Pedophilia In Vancouver, And
In Native Residential Schools.
Dr. Jennifer Wade is a founder of Amnesty International in Vancouver, and was a witness to my railroading out of the United Church for exposing these crimes against children: An Excerpt from her Keynote Address on April 30, 1999:
More and more in recent years we have been learning that one does not need to go far field to hear of the sexual exploitation of children and youth. It is a very, very serious problem right here in Vancouver. In March 1997, no less a paper than the Christian Science Monitor highlighted the flourishing sex trade with children, right here in Vancouver, referring to the city as "a pedophile's paradise," a place known for its "notorious sex trade," and saying that Vancouver has gained an international reputation "as a city where it is easy to find a child for sex."
Child advocates in the city put the numbers of such children in the hundreds and say that 25% of the sex trade workers start at age 14 or younger. Chaplain Al Mayall of the Union Gospel Mission, commenting on this sex trade "that creeps into and destroys the lives of young people," scoffs at the word "consenting," saying, "The sex trade is about exploitation, not mutual consent." These people, he says, are victims who "pay dearly with their lives."
Although there has been an attempt since 1997 to emphasize the arresting of the sex customers rather than the juveniles involved, there have been very few arrests to date, and the problem continues to escalate. Recently, adding to the sordidness of the story, the disappearance of young women in Vancouver has also increased (21 since 1995). Responsible police officials with whom I spoke this week have even said they would not be surprised if one or more serial killer existed. This is very chilling.

▸ **AVAILABLE DATA**
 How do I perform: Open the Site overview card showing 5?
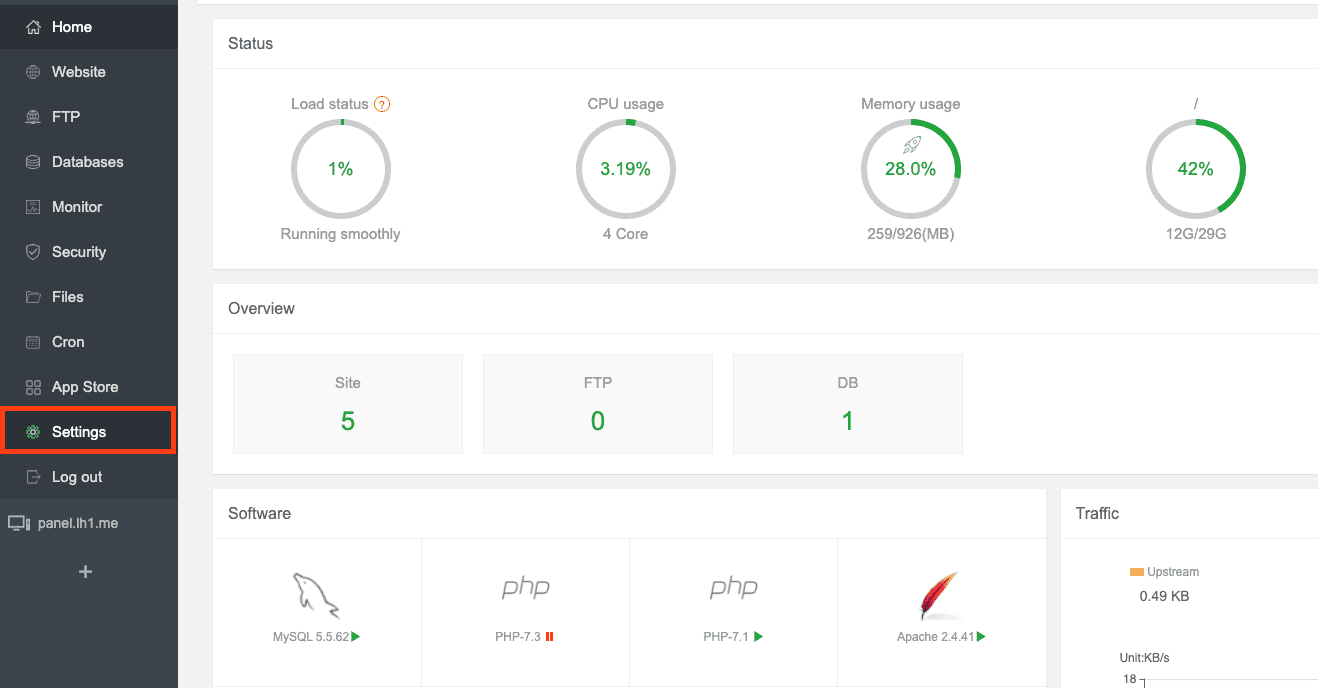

▸ **PROBLEM STATEMENT**
Please carry on the address on child sexual exploitation in Vancouver, picking up after its last sentence. The data has no connection to the address on child sexual exploitation in Vancouver.

▸ **RESULT BELOW**
In January of this year, the Vancouver Courier published an article entitled "Coming on to our Children" (January 31, 1999). For many, it was no doubt a wake-up call first of all to read that this was happening in their neighbourhoods, and secondly, to find out what people working in the court systems have known for a long time: that many of the people involved were churchmen, lawyers, businessmen, and possibly neighbours whom they probably know. They would also perhaps be surprised to read that children as young as 12 were being lured into the sex trade in such places as upscale shopping malls and schoolyards. The article also made another important point. It indicated that once children are drawn into a grotesque, deviant subculture with a language and, yes, even a sense of community of its own, it becomes increasingly difficult to escape.
However, the sex trade in children is not a recent happening in Vancouver. While doing some research for this presentation, I came across the affidavit of a Cree lawyer named Renate Andres-Auger who filed an affidavit in April 1994 naming prominent legal personalities and the BC Law Society for destroying her legal practice and libeling and slandering her (I have a copy of that affidavit listing prominent plaintiffs with me).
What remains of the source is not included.